Lenore sonna une porte au hasard, du moins tira sur une chevillette dont la poignée était une araignée. Le cri glaçant que poussa le mécanisme provoqua l’arrivée du propriétaire assez rapidement. La mercenaire fut surprise de la bonne volonté de l’habitant, il n’avait pas l’air désagréable malgré son allure de cadavre et elle fut ravie de ne pas distinguer son odeur pour le coup. Il lui indiqua la maison du maire quelques portes plus loin et lui souhaita une très désagréable journée sur un ton qui signifiait tout le contraire.

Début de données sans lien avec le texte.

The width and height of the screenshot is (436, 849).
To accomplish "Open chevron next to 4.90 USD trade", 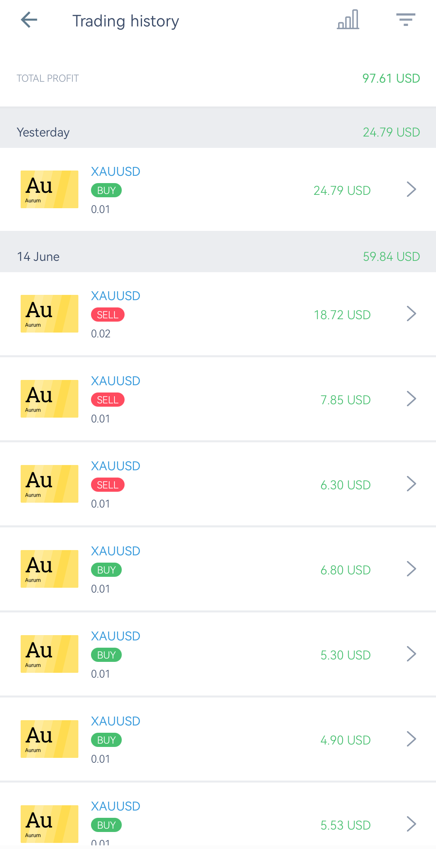I will (x=411, y=739).
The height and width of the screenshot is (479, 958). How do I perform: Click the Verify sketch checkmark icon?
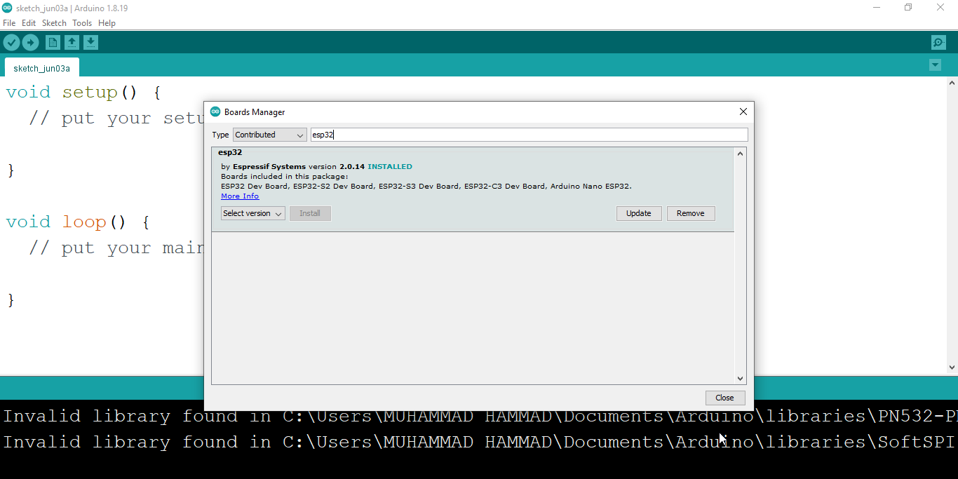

Elle sonna de nouveau sur le même système de bobinette araignée, cette fois préparée au hurlement caractéristique. Un homme bien en chair et en costume lui ouvrit, une grosse araignée noire en cravate délimitait un cou inexistant. Sa tête en cône était pâle et ses lèvres vertes dessinaient une moue dépressive. Mais lorsque la mercenaire se présenta, la tête de ce qui se trouvait être le Maire fit un demi-tour complet, offrant un autre visage, gai et chaleureux armé d’un sourire sur une peau hâlée. Il se coiffa rapidement d’un haut-de-forme pour sortir de sa demeure.


« Vous arrivez à temps ma chère. Nous sommes très occupés par l’organisation des prochaines festivités, c’est pour cela que nous avons fait appel aux amis de notre cher Natsu. Et nos effectifs ont quelque peu diminués ces temps-ci ainsi que la volonté des volontaires désignés. » Sa tête fit de nouveau demi-tour et sa voix se tinta d’une tristesse énorme. « Qui pourrait leur en vouloir, sans notre maitre de la terreur, la fête va être décevante et sans nos mères et nos aimées, ce monde et la vie en générale paraissent bien terne. » Son visage jovial fut de retour. « Mais je ne vous ennuierais pas avec cette histoire. Avez-vous tout ce qu’il vous faut pour remettre en état notre système de protection autour de la ville ? »

« Et bien… auriez-vous le plan des installations ? Ou le responsable sous la main ? Ou n’importe qui qui les connait ? Ensuite il me faudrait certainement une bouteille de décapant pour nettoyer les rouages, une pince coupante, différentes tiges de métal.  Fit-elle perplexe devant cet homme versatile.

- Et priver nos concitoyens de la frayeur de tomber dans un piège ? Oh non non non ! C’est mieux ainsi. Mais … N’avez-vous donc emmené aucun outil ?

- J’ai….. Perdu mes poches. Il me faut juste du vinaigre, du sel et un chiffon au pire. Ricana-t-elle, surprise par le caquètement d’os que constitua son rire.

- Bien, j’imagine que je peux puiser dans mes réserves… » Dit-il avec son visage dépressif en allant lui chercher un petit sac.




Le maire l’abandonna en sortie de ville en lui désignant deux zones à parcourir. Les bois et le cimetière. Il était logique que ces endroits particulièrement sombres attirent davantage les sans-cœur que d’autres et que les pièges s’y retrouvent donc concentrés. Elle leva le crâne vers le ciel en soufflant lourdement et longuement sa détresse, laissant ses clavicules s’affaissées de démotivation. Pour trouver les pièges, il fallait se mettre dans la peau du concepteur.

Repérer des points d’ancrage solide pouvant supporter le mécanisme sur un axe de passage obligé, contraint par des encombrements naturels ou provoqués afin de guider la victime sur l’emplacement voulu. Bah oui, si la victime pouvait passer n’importe où ailleurs, le piège avait peu de chance d’être déclenché et donc serait inefficace. Or le chemin pavé principal n’avait causé aucun problème à l’aller.

Lenore posa ses globes oculaires en direction du bois, particulièrement enchevêtré le long de la route. A bien y regarder, les ronces, les racines sortant de terre et les branchages tissaient un mur végétal dense, à se demander si quelqu’un ne les avait pas soigneusement entrecroisés.